Arabic is the official language, although you’ll find that English is widely spoken and understood, particularly in Dubai and Abu Dhabi. Amongst the glitz and glamour of the United Arab Emirates’s gravity-defying cityscapes, elements of traditional Arabic culture still exist if you know where to look for them. Sharjah has a great number of heritage sites where you can step back in time. Alternatively, a desert excursion to an authentic Bedouin camp is a popular activity for travellers on a tour of the United Arab Emirates who want to see the age-old traditions of these indigenous communities. Dubai’s Old Town is another must-visit for those interesting in knowing more about the culture of the United Arab Emirates. Here, visitors can cross Dubai Creek on a traditional abra boat, shop for bargains in the glittering gold souks and dine on delicious Arabic food for a fraction of the price found elsewhere in the city.

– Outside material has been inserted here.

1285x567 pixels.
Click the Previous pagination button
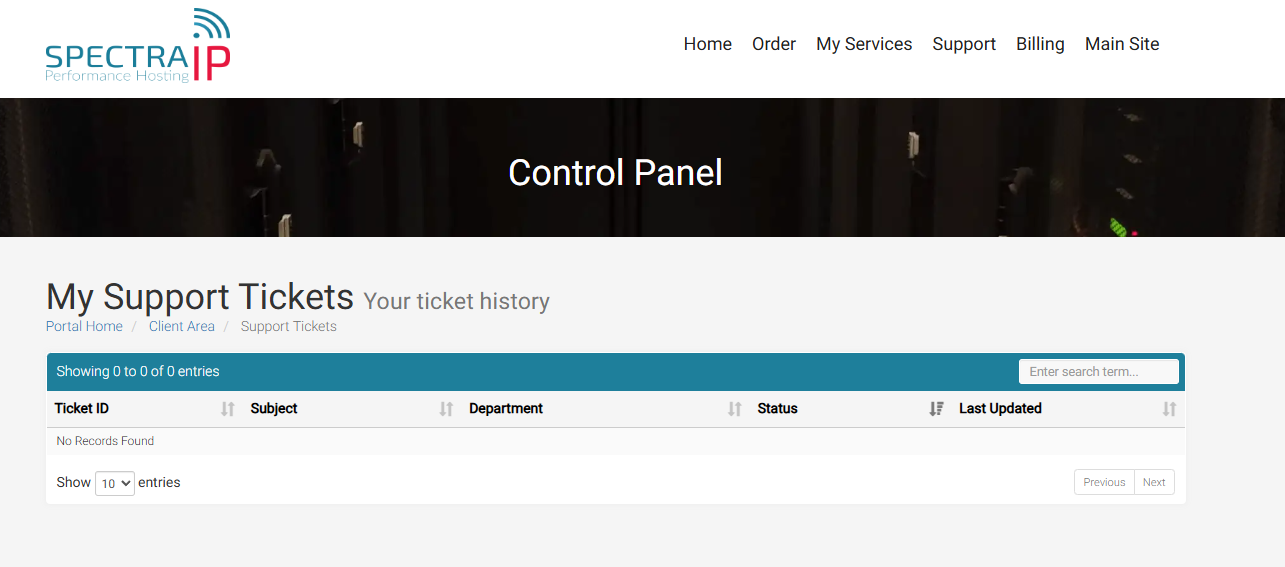(x=1104, y=482)
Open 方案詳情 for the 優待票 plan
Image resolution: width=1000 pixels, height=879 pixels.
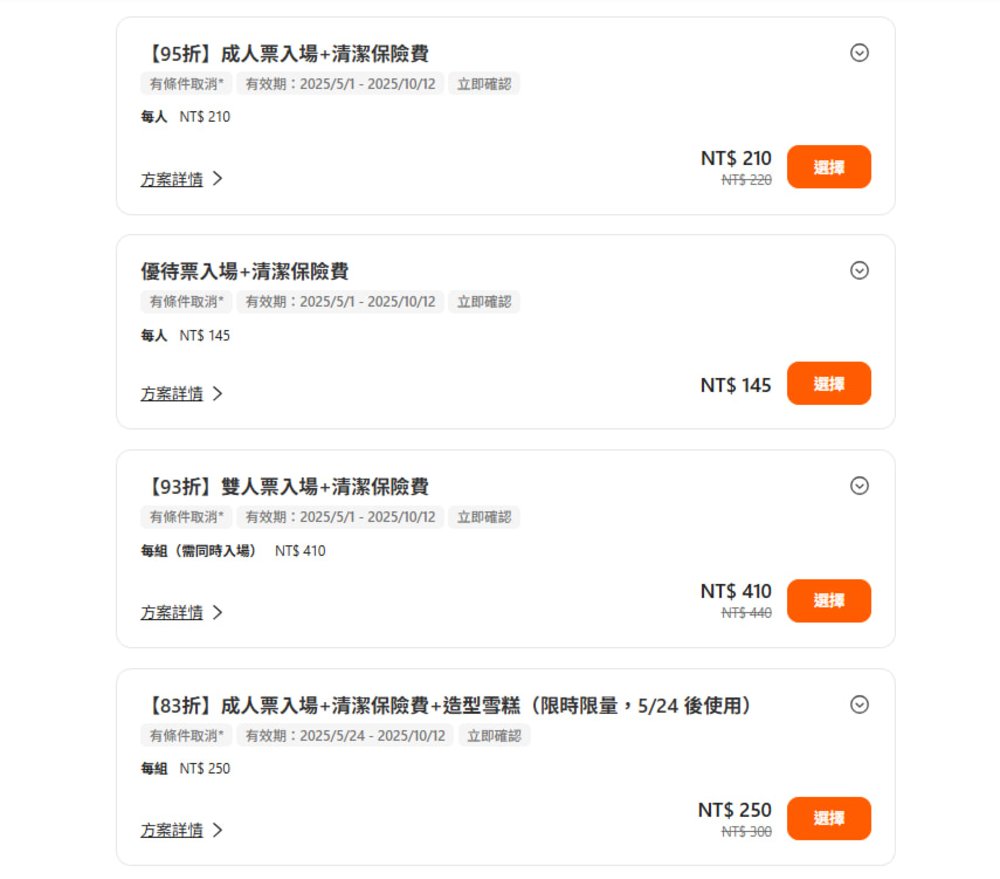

The United Arab Emirates is so much more than the post-card metropolis of Dubai or the skyscrapers of Abu Dhabi, but they’re still a great place to start. After you’ve had your fill of shopping, sightseeing and beach lounging, the United Arab Emirates has a wealth of fascinating places to explore. Discover Ras Al Khaimah’s wonderful rugged coastline and enchanting mountains, Sharjah’s elegant heritage sites and Al Ain’s historic ruins before spending a magical night in the desert at a Bedouin camp. Complex, beautiful and bursting with opportunities to get in touch with traditional Arabic culture, travel to the United Arab Emirates and discover it all.